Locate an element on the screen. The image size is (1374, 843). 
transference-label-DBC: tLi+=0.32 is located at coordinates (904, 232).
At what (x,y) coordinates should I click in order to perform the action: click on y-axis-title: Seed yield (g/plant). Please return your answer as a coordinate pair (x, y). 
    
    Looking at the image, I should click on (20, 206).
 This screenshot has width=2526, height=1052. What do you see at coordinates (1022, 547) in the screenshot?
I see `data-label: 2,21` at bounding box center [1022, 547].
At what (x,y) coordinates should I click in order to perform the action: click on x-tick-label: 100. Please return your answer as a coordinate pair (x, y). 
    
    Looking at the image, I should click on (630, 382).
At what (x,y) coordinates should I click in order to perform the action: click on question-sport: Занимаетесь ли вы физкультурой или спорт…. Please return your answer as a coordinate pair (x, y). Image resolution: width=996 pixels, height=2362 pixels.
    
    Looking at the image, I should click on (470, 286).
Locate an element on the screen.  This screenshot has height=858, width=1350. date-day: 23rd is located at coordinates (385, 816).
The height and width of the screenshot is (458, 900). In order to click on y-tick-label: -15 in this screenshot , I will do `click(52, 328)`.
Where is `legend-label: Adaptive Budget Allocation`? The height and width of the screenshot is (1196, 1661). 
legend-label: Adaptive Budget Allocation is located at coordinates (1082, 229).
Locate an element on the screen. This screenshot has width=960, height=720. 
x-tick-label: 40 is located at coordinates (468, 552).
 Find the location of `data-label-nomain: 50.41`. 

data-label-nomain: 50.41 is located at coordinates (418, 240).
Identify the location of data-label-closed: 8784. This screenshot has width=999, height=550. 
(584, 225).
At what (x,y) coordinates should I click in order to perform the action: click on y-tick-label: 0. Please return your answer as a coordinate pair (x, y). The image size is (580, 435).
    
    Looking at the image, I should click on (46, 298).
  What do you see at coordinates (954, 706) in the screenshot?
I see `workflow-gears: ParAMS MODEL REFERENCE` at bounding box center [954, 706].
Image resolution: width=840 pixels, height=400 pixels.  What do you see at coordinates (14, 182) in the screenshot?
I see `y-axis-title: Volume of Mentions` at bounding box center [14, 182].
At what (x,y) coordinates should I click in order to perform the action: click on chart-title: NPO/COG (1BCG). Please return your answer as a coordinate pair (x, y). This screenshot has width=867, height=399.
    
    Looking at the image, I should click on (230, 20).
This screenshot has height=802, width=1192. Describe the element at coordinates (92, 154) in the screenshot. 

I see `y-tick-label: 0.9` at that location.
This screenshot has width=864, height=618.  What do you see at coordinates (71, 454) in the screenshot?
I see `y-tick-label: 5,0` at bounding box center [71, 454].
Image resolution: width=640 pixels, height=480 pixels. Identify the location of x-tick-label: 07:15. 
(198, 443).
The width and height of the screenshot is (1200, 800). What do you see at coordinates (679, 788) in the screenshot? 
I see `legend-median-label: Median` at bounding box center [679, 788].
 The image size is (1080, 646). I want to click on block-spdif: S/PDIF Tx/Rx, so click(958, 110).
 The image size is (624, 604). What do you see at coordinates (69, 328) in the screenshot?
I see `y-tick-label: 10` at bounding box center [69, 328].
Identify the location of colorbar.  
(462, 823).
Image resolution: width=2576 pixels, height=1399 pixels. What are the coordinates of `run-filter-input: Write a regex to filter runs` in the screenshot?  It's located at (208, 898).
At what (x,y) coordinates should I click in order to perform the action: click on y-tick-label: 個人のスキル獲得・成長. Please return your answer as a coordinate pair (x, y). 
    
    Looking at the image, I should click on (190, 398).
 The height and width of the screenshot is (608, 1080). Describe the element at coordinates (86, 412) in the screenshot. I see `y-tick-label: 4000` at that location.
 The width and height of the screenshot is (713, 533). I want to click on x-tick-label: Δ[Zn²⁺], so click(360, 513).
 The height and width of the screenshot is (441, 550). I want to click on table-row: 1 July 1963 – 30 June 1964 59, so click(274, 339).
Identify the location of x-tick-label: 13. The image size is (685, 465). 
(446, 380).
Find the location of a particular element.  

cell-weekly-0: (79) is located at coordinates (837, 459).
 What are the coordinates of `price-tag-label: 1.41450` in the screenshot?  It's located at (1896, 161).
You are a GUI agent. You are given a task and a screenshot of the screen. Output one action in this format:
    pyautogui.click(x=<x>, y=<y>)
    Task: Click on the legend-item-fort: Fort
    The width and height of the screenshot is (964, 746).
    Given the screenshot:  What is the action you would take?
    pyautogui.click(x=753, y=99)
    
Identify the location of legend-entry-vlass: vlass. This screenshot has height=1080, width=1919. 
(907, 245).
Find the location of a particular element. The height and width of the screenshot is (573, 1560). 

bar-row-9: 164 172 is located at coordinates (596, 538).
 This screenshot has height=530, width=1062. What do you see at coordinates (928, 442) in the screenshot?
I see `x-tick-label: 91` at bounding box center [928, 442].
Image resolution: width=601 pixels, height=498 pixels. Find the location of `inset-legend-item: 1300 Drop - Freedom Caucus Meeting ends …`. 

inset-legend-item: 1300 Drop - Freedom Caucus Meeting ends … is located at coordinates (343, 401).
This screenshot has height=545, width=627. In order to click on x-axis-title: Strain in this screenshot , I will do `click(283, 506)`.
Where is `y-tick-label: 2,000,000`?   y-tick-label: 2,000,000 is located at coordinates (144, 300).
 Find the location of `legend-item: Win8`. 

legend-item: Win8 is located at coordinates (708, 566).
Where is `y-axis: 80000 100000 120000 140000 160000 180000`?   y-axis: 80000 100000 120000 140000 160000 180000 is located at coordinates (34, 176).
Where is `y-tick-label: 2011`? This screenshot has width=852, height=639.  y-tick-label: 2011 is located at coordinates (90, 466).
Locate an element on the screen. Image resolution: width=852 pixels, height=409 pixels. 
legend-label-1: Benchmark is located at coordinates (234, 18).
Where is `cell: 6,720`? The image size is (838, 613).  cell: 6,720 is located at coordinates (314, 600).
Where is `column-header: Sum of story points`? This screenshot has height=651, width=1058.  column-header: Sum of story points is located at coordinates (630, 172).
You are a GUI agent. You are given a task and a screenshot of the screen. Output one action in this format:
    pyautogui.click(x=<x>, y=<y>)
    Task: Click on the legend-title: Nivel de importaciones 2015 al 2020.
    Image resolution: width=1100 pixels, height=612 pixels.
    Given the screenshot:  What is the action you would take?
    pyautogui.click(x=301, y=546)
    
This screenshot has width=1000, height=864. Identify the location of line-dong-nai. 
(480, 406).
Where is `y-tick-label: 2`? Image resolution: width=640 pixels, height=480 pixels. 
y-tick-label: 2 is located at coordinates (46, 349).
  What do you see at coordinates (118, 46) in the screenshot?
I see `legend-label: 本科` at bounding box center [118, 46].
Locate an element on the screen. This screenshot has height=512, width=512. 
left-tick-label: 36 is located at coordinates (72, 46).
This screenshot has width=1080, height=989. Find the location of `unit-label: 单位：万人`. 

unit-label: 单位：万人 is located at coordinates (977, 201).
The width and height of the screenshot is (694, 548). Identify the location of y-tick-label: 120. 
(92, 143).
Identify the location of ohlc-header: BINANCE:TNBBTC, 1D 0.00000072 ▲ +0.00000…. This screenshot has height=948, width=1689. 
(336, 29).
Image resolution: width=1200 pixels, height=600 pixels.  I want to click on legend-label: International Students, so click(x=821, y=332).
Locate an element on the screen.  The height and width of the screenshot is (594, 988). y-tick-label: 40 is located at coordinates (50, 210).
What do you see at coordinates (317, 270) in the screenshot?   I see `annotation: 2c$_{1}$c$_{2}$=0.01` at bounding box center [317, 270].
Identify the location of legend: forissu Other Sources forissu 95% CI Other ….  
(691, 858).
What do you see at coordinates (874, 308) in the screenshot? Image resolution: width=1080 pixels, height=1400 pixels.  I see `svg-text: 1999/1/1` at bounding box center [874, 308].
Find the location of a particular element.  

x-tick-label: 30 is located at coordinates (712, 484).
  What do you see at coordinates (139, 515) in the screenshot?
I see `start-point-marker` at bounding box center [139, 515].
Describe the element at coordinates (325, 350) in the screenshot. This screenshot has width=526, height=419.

====

Reproduce the lines word for word, from the first one down to and including the line with "Looking at the image, I should click on (630, 382).".

Locate an element on the screen. The image size is (1374, 843). 
transference-label-DBC: tLi+=0.32 is located at coordinates (904, 232).
At what (x,y) coordinates should I click in order to perform the action: click on y-axis-title: Seed yield (g/plant). Please return your answer as a coordinate pair (x, y). 
    
    Looking at the image, I should click on (20, 206).
 This screenshot has width=2526, height=1052. What do you see at coordinates (1022, 547) in the screenshot?
I see `data-label: 2,21` at bounding box center [1022, 547].
At what (x,y) coordinates should I click in order to perform the action: click on x-tick-label: 100. Please return your answer as a coordinate pair (x, y). 
    
    Looking at the image, I should click on (630, 382).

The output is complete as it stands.